Al entrar, mi madre y yo nos encontramos en un limbo ajeno a las calles rebosantes “en gente” de la Venustiano Carranza, a los ensordecedores gritos de los autos en la avenida. Allí el aire era artificialmente fresco, y mi madre y mi padre podían coexistir pacíficamente en un mismo espacio, también de manera artificial. Por primera vez en una vida no hubo sutiles gestos de desagrado, incluso llegaron a sentarse juntos a platicar por unos minutos. Se dieron un abrazo y mi mirada se apartó de ellos.
En otra de las esquinas del cuarto resaltaba mi abuelo. Sus pantalones negros y su chamarra, sus zapatos y su camisa a cuadros. Sus manos callosas, rotas por trabajos tan diversos como el de enterrador, o el tener que vender Yakults a través de toda la ciudad.
Cuando llegaron los tamales para todos, él sólo bebió un vaso de café, no tenía hambre. Cuando el padre concluyó su sermón respecto de cómo sólo debemos comulgar si verdaderamente nos encontramos libres de pecado, ni yo ni él nos acercamos. Cada vez mi abuelo se quedaba más inmóvil, dejando cada vez menos su asiento, charlando cada vez menos con los invitados.
Durante todo ese lapso sin tiempo, sus ojos, contorneados por la edad, expresaban más que todos los poemas del mundo. En ellos podía leerse las últimas horas de una historia de amor que duraba más de 50 años, un millar de promesas y segundos que se extendían en reflexiones sobre la muerte que sólo entienden los viejos. A través de su mirada, caricias, besos, llanto, la crianza de 5 hijos entre las más profundas carencias se desvanecían como el humo.

**Datos sin procesar**
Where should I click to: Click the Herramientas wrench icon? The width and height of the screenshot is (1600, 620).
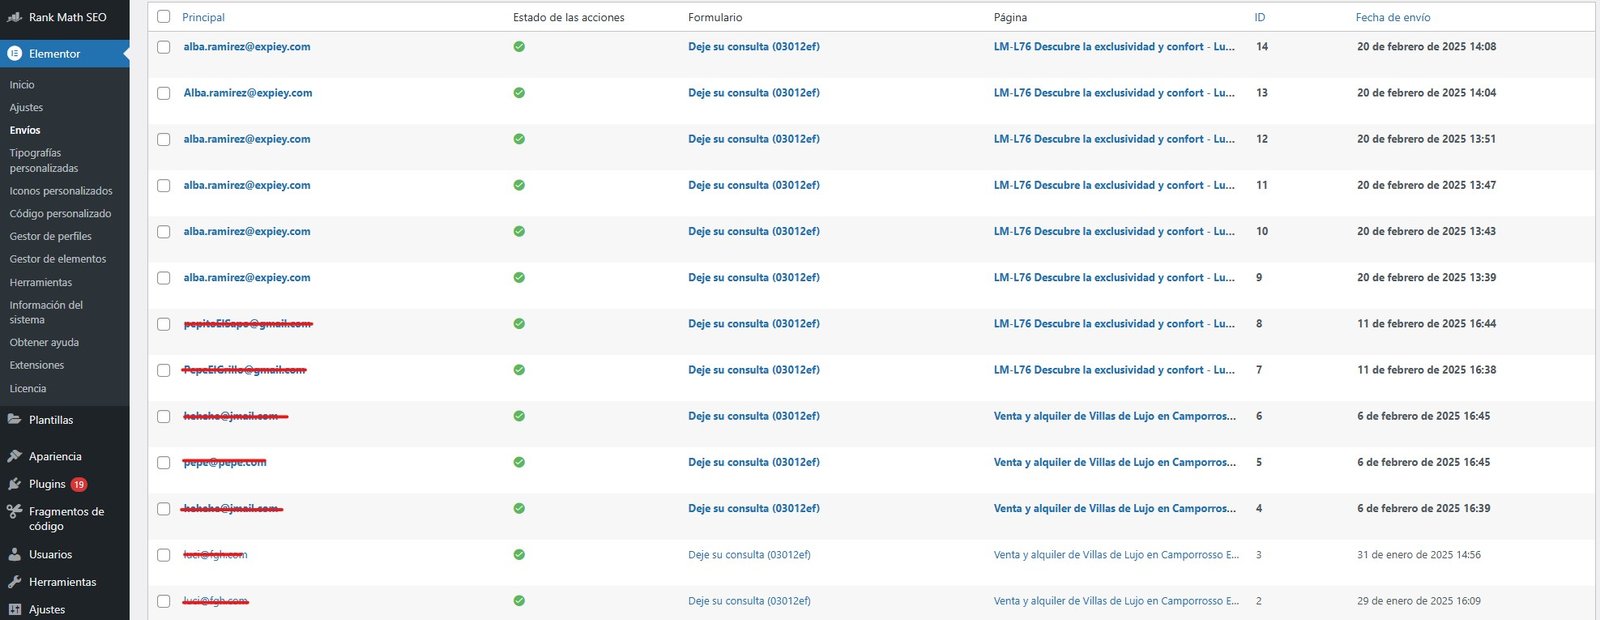(x=14, y=582)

**Problemas por resolver**
1. Según el fragmento, ¿qué tomó el abuelo cuando llegaron los tamales?
2. Copia del fragmento, por favor, el pasaje que va desde "Al entrar, mi" hasta "toda la ciudad.".
3. Traduce al inglés esta oración del fragmento: «Se dieron un abrazo y mi mirada se apartó de ellos.»
El listado no guarda ninguna relación con el fragmento.

**Resultados por tarea**
1. Solo un vaso de café, porque no tenía hambre.

2.
Al entrar, mi madre y yo nos encontramos en un limbo ajeno a las calles rebosantes “en gente” de la Venustiano Carranza, a los ensordecedores gritos de los autos en la avenida. Allí el aire era artificialmente fresco, y mi madre y mi padre podían coexistir pacíficamente en un mismo espacio, también de manera artificial. Por primera vez en una vida no hubo sutiles gestos de desagrado, incluso llegaron a sentarse juntos a platicar por unos minutos. Se dieron un abrazo y mi mirada se apartó de ellos.
En otra de las esquinas del cuarto resaltaba mi abuelo. Sus pantalones negros y su chamarra, sus zapatos y su camisa a cuadros. Sus manos callosas, rotas por trabajos tan diversos como el de enterrador, o el tener que vender Yakults a través de toda la ciudad.

3. They hugged each other, and my gaze turned away from them.